5. Recommendations, monthly, with a human in the loop

A model refreshed every month can produce a fresh set of recommendations every month, and it should, because a recommendation from a January model is a stale recommendation in June. The recommendations fall into a few kinds:

  • Reallocate. The model detects a channel past its bend and a channel with room, and proposes moving spend between them at the same total, with the expected gain and its range. Most of the value of MMM in the first year is here. In our experience, reallocation typically finds five to fifteen percent more effect from the same budget; Aprila Bank saw 37 percent more loan applications from the same budget, which is the upper end, not the promise.
  • Adjust. The marginal return at the current total is well above or well below the target, so the total should change. This is the recommendation the CMO takes to the CFO, with the curve behind it.
  • Test. A channel shows a positive but wide-ranged effect. The recommendation is not to scale it and not to cut it, but to run a structured test that narrows the range, with the design, cost and expected learning spelled out.
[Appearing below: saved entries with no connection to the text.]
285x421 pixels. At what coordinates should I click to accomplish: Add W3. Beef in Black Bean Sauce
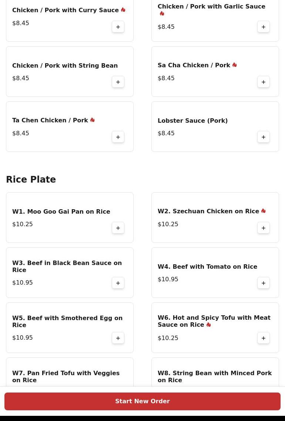click(x=118, y=283)
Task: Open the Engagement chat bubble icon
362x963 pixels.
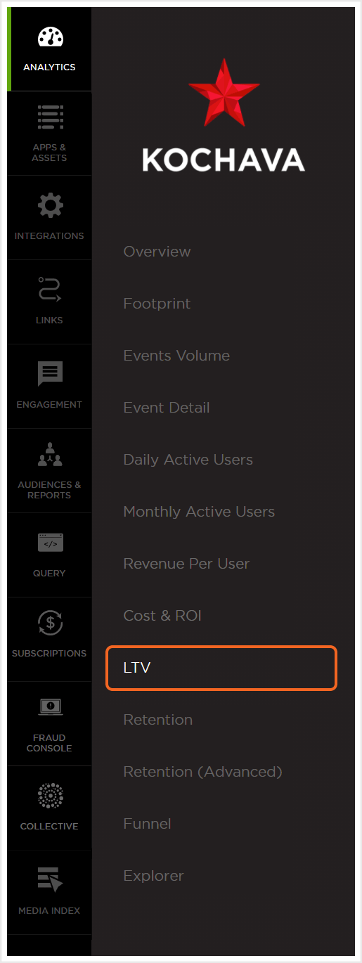Action: click(x=50, y=375)
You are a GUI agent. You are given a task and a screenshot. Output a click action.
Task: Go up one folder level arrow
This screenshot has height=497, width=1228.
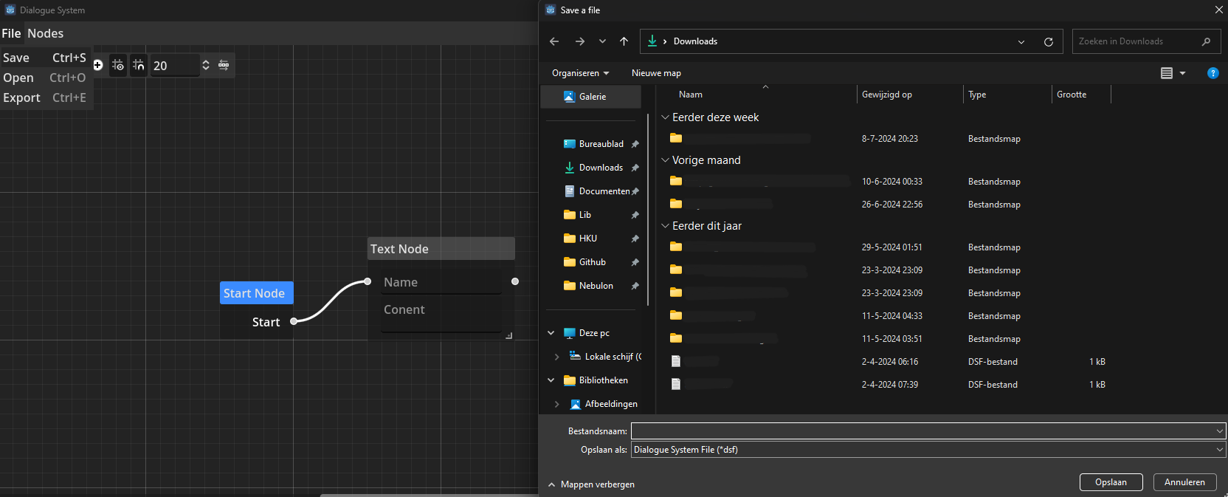[x=624, y=41]
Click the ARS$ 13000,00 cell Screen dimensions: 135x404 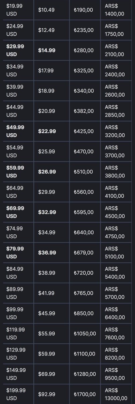tap(118, 394)
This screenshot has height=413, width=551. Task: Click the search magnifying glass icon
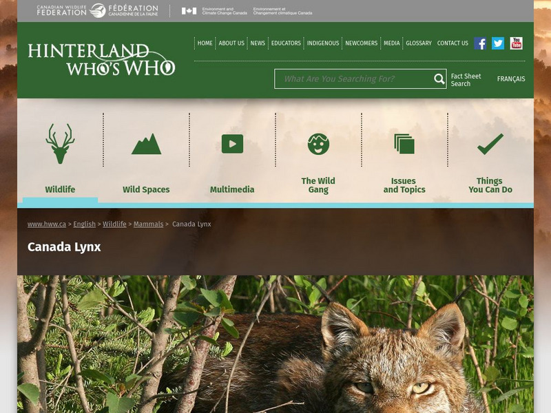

Model output is not a recommendation until someone who knows the business has read it. An optimizer will happily propose spending on radio in every week of the year, because nothing in the model says radio runs in campaign windows. It will propose moving a channel to zero when its allocation prior leaned that way and the data did not object. A human review catches these, adds the context the model lacks, and puts a name behind the advice. At Odins that review happens on every recommendation before it reaches the customer, and the standard is simple: it should be advice we would follow in the customer's seat.

6. Structured tests, designed by the model

Uncertainty is not a reason to do nothing. It is a reason to run a test, and a good MMM can design it. A structured pulse test changes one channel's spend by a deliberate amount for a fixed window, four, six or eight weeks, and measures the response against the planning baseline. Before it runs, the model can say for each channel whether a test at the available budget would be detectable at all (we require at least an eighty percent chance of detecting the true effect before calling a test worth running), what the test costs in spend, and what it costs in forgone outcome by diverting from the recommended plan. Those two costs are different questions, and both belong in the decision. When the test ends, the result goes back in as a prior, the channel's range narrows, and the next month's recommendation is built on measured ground.
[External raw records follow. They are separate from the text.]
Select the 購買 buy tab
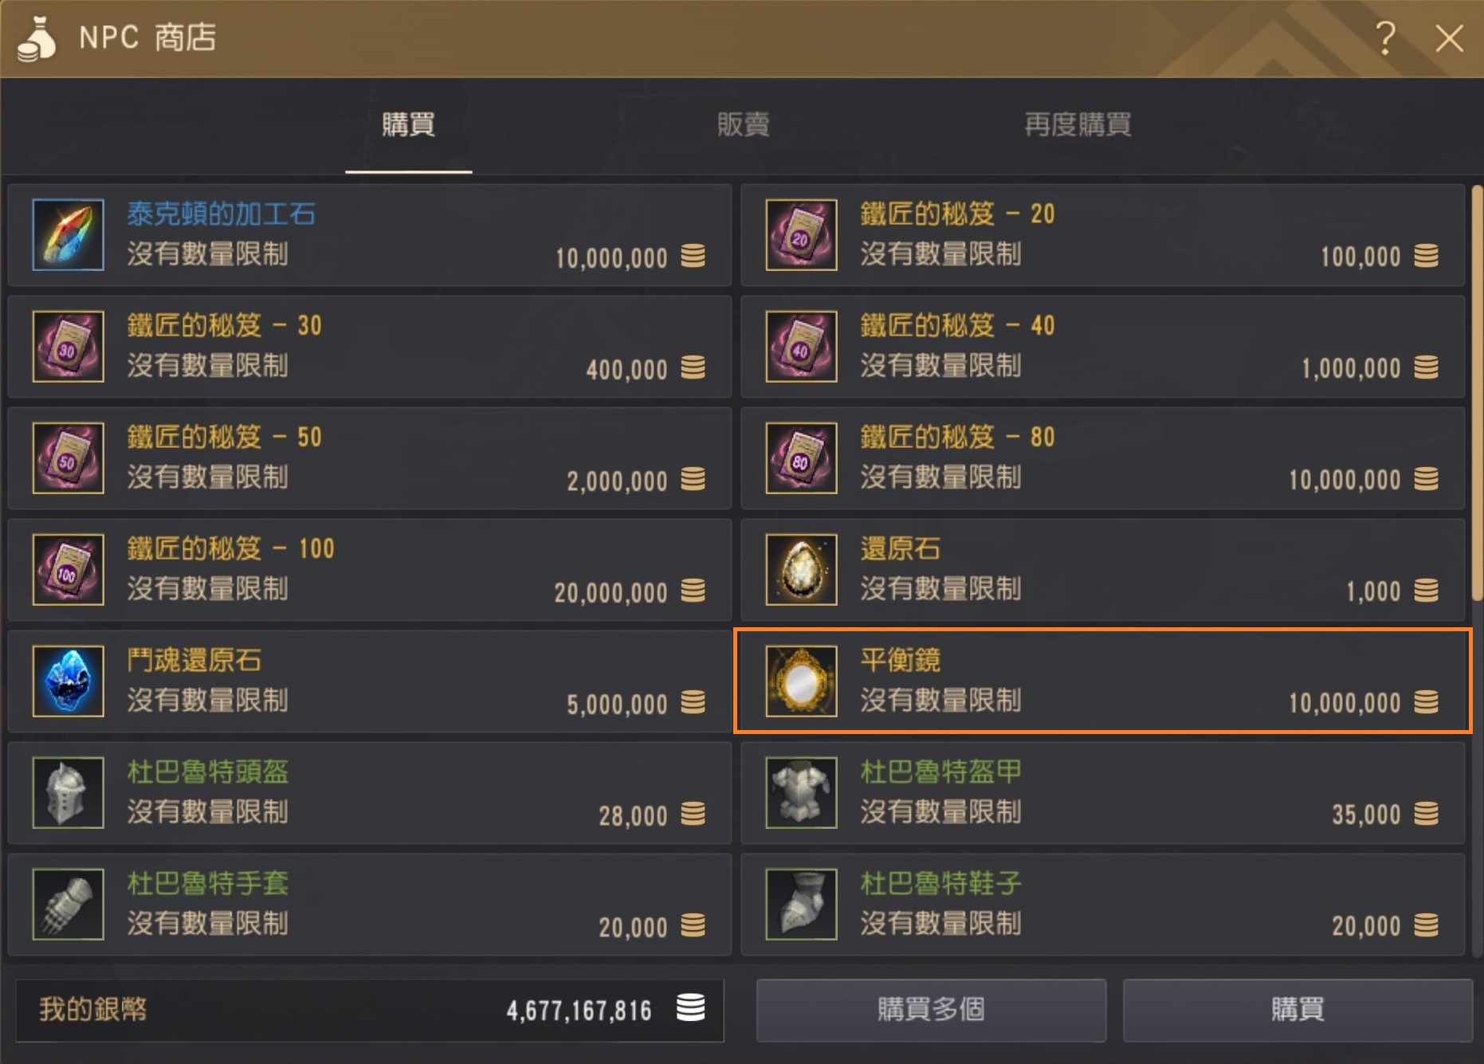The image size is (1484, 1064). [408, 124]
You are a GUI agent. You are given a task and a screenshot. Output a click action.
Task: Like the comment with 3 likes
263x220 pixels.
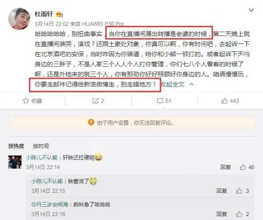pyautogui.click(x=239, y=191)
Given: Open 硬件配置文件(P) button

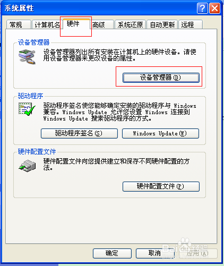Looking at the screenshot, I should point(161,186).
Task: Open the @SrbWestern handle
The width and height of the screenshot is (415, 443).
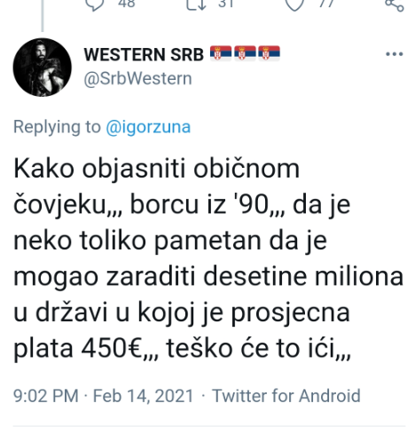Action: [137, 79]
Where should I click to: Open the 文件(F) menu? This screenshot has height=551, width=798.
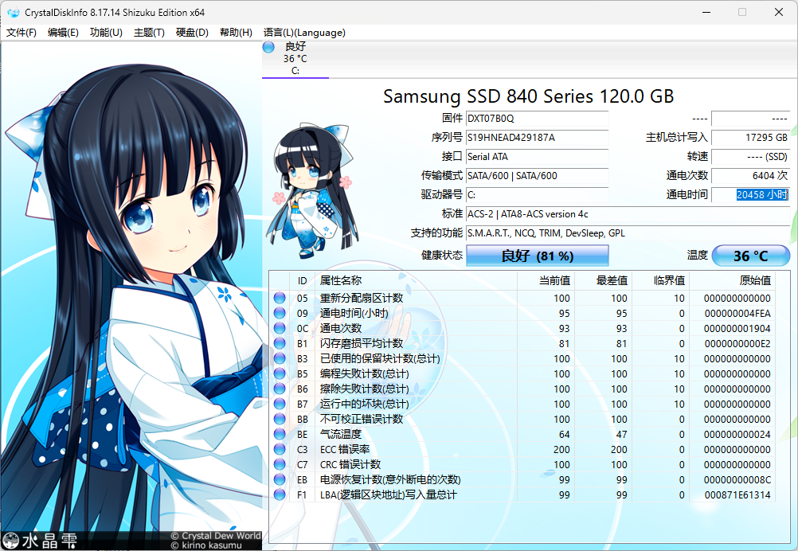[22, 33]
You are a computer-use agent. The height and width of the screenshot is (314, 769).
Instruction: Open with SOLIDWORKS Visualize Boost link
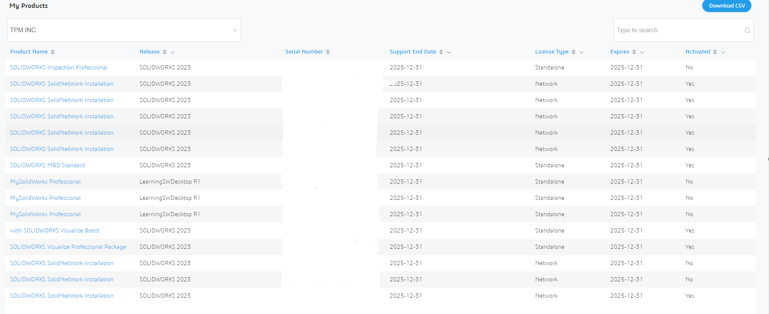tap(54, 230)
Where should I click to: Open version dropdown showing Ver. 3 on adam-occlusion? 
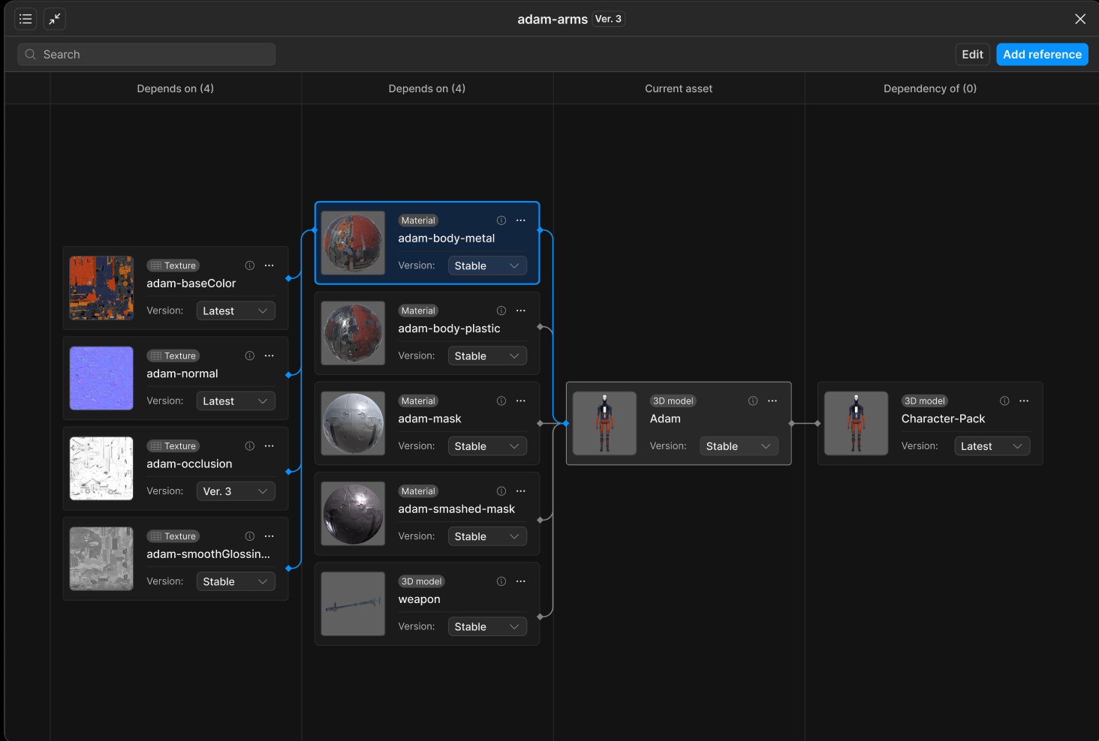(x=235, y=491)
The same logic covers channels the model has never seen. If every channel in the model is near its bend, the next move is exploration outside the modeled set. Pulse a new channel for two or three months, load the spend, retrain, and let the next model version quantify it. Present that plainly as unquantified. The model has no data on it yet; here is how to generate some.

7. The monthly cycle

MMM as a system, not a project
Datadigital syncs daily, offline lands through a pipelineModelretrains monthlyre-verified on closed weeksRecommendationsreallocate, adjust, test. Reviewed by peopleDecisions and testsbudget movespulse tests runEvery monthresults feed back inand the model gets sharper

Put together, this is what an MMM looks like as a system rather than a project. Digital data flows in daily and offline data lands through its pipeline. The model retrains monthly and re-verifies against the weeks that closed. Recommendations are produced, reviewed by people and delivered. The team acts on some of them, runs the tests the model asked for, and the results land back in the data. Each turn of the loop makes the next model a little better identified, and the recommendations a little bolder where the evidence supports it. Traditional MMM was a report delivered twice a year and out of date on arrival. The current generation is a loop, and the loop is the product.

Asking the model directly

One newer development is worth a mention because it changes who gets to use the outputs. Once a model is trained, the questions above ("what happens if we cut display in half", "what did TV contribute in the third quarter", "where is the next unit best spent") can be answered in seconds by an assistant connected to the model, in plain language, with the ranges and caveats attached. We ship this as the Odins MCP, which lets an AI assistant query the customer's own model. The important design rule is that the assistant reads the model; it does not replace the verification, the human review or the discipline in the sections above. A wrong answer delivered conversationally is still a wrong answer.

What to bring to the CFO

Not a dashboard. The verification chart, so the forecast has a track record before anyone relies on it. The marginal return at the current budget against the return the business requires, so the size of the budget is a question about return rather than about ambition. And two or three scenarios with the forecast outcome and its range for each, so the conversation is a choice between futures, not an argument about the past. Every figure in numbers finance already uses: revenue, margin, cost per acquisition, return on spend.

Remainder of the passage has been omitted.